--- WHAT TO PRODUCE ---
For the records below, print the lines from the line with "Parking (1058, 2065)" through the line with "Privacy (928, 2145)" exactly as written; include both end lines and exclude the rest.
──────── THE DATA
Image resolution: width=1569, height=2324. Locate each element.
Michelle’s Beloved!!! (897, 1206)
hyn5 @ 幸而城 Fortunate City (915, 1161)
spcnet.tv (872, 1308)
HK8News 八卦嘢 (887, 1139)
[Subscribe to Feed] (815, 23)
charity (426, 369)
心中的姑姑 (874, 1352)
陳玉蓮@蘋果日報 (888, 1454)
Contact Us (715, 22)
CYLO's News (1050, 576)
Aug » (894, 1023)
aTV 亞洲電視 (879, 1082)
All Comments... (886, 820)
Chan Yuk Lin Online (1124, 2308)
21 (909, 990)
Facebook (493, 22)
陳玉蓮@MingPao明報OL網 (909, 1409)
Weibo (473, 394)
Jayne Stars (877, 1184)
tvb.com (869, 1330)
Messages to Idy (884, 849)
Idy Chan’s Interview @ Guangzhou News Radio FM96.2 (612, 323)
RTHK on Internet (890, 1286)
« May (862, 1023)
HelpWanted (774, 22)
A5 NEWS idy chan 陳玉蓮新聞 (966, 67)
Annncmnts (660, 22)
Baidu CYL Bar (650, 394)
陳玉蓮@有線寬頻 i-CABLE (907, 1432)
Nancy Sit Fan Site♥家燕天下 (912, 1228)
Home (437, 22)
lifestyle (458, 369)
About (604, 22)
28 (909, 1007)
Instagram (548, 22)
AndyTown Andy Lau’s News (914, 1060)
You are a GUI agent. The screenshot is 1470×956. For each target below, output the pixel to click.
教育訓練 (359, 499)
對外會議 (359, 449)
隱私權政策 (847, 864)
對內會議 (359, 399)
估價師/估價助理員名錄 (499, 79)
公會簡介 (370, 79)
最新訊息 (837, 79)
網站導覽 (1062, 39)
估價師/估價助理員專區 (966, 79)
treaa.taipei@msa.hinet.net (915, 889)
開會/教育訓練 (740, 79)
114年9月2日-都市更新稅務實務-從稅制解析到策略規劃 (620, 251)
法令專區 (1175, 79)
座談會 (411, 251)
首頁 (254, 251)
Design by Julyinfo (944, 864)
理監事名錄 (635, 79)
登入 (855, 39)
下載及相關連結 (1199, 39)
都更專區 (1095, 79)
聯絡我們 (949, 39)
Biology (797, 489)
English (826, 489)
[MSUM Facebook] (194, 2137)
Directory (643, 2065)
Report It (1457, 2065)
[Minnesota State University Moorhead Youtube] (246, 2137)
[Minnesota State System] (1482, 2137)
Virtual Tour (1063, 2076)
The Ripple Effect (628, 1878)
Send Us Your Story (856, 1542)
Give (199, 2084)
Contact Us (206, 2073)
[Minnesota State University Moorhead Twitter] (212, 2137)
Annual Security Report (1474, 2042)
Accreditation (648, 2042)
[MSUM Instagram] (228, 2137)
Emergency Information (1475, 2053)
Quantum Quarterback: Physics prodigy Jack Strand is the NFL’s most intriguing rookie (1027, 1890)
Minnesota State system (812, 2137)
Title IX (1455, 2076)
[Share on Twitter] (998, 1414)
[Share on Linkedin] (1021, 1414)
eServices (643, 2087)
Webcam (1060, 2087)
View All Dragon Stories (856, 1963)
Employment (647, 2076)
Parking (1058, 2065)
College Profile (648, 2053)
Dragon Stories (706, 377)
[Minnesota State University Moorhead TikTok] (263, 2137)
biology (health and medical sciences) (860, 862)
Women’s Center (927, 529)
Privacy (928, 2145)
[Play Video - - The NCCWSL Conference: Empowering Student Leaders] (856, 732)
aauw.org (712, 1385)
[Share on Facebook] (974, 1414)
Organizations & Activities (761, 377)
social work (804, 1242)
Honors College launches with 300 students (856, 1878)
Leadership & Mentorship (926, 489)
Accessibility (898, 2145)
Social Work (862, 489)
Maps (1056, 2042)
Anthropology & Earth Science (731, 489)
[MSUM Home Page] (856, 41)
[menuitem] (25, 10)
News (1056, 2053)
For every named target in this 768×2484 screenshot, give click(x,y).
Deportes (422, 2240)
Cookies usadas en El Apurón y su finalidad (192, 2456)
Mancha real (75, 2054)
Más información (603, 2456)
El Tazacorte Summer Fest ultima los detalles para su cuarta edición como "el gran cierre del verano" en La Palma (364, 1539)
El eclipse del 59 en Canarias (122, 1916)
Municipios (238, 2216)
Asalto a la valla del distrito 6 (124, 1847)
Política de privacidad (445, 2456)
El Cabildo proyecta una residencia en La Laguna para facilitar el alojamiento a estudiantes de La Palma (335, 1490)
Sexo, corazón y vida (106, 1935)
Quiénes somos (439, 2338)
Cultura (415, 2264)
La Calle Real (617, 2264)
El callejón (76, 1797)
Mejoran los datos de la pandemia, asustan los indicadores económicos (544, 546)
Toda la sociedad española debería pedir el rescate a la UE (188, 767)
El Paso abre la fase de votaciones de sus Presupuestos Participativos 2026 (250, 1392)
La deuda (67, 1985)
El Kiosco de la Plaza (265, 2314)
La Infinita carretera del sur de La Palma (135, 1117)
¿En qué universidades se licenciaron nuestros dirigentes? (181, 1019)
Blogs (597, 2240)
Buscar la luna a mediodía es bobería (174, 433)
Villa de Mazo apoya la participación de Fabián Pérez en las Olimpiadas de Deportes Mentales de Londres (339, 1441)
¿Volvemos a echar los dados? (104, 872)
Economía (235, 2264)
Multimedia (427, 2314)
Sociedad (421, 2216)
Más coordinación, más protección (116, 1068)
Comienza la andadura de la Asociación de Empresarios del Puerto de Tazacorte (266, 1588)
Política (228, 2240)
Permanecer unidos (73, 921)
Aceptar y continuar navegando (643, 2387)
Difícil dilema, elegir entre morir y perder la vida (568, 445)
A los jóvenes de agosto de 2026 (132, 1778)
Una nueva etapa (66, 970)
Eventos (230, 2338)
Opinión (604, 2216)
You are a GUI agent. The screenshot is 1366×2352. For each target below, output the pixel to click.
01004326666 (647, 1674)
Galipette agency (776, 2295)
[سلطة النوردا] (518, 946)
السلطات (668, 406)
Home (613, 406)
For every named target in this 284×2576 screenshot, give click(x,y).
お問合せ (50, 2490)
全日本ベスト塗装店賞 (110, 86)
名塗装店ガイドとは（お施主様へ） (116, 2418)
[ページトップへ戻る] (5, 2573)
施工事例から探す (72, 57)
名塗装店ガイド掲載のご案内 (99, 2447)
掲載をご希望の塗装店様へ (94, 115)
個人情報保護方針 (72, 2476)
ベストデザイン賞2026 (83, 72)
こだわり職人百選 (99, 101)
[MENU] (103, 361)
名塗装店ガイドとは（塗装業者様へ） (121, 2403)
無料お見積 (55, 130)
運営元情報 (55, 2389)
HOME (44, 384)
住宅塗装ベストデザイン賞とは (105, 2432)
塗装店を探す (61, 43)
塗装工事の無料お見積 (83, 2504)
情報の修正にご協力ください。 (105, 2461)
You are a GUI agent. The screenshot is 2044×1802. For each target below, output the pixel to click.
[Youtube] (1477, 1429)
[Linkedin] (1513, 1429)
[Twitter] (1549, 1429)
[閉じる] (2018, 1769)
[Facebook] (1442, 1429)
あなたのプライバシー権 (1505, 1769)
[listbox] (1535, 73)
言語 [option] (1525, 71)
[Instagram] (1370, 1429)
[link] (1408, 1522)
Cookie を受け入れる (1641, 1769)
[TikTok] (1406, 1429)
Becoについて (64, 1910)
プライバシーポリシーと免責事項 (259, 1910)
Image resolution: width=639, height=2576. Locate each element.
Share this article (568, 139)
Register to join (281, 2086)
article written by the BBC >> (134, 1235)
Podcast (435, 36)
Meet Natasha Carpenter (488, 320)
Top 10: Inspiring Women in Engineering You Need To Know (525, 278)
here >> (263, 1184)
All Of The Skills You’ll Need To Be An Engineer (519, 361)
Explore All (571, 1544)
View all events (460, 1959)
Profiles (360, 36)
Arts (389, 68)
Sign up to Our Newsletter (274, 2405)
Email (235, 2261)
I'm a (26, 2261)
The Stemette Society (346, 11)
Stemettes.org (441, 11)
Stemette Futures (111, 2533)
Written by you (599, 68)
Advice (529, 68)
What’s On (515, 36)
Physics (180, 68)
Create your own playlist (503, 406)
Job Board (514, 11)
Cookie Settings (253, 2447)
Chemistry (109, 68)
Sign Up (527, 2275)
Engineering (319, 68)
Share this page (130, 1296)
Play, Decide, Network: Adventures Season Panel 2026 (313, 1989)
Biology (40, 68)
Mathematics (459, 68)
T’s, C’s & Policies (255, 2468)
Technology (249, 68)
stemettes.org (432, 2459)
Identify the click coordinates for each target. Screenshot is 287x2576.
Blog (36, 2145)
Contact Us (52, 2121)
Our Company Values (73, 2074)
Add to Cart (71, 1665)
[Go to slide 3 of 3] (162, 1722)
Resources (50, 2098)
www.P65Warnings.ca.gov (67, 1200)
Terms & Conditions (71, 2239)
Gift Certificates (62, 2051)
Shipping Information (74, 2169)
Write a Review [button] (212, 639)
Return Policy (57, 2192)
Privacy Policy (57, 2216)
────────────────
--- RESULT OF THE EXERCISE ---
Parking (1058, 2065)
College Profile (648, 2053)
Dragon Stories (706, 377)
[Minnesota State University Moorhead TikTok] (263, 2137)
biology (health and medical sciences) (860, 862)
Women’s Center (927, 529)
Privacy (928, 2145)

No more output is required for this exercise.